-- What is being asked --
All that is needed is the lines from the one containing "Task: Select the casilla 14 base input field" through the end of the listing, printed exactly, with no pictures among them.

-- Data in this exercise --

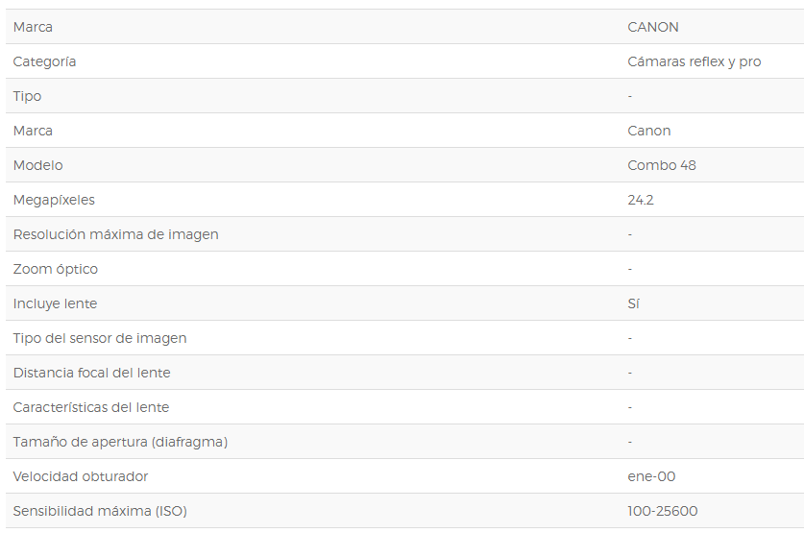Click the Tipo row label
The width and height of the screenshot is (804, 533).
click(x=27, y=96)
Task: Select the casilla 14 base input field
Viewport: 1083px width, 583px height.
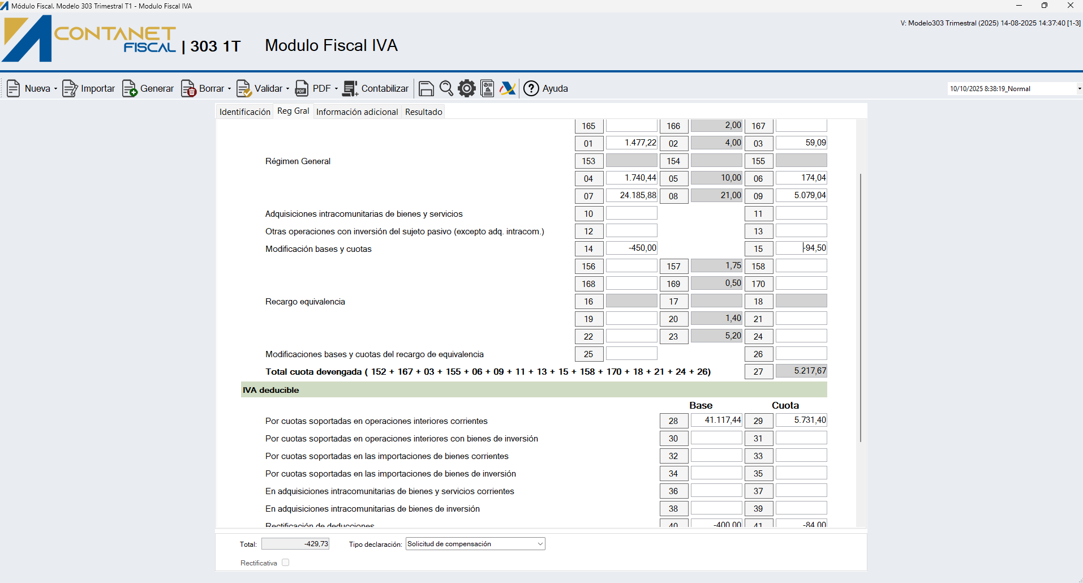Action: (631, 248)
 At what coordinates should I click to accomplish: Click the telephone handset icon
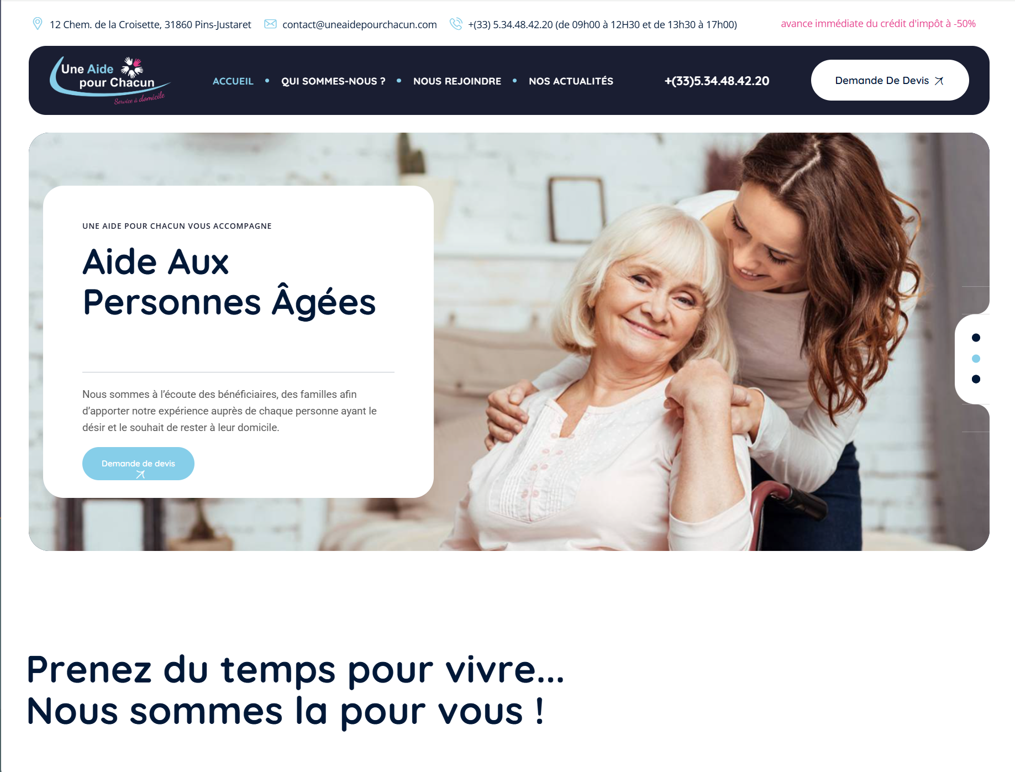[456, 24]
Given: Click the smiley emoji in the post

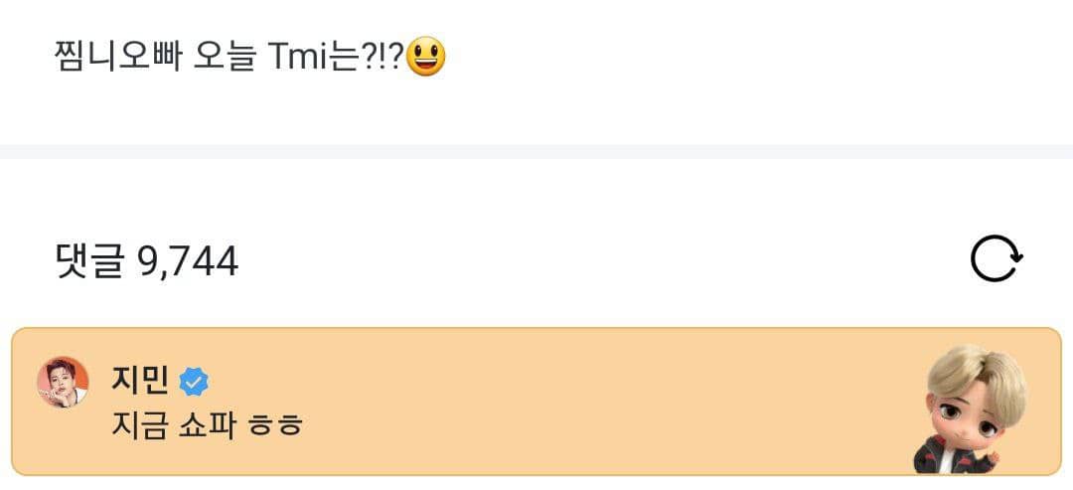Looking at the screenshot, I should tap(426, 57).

-- Expected answer --
Task: Select the casilla 14 base input field
Viewport: 1083px width, 583px height.
Action: (631, 248)
 At what coordinates should I click to accomplish: Click the telephone handset icon
[456, 24]
Given: Click the smiley emoji in the post

Looking at the screenshot, I should tap(426, 57).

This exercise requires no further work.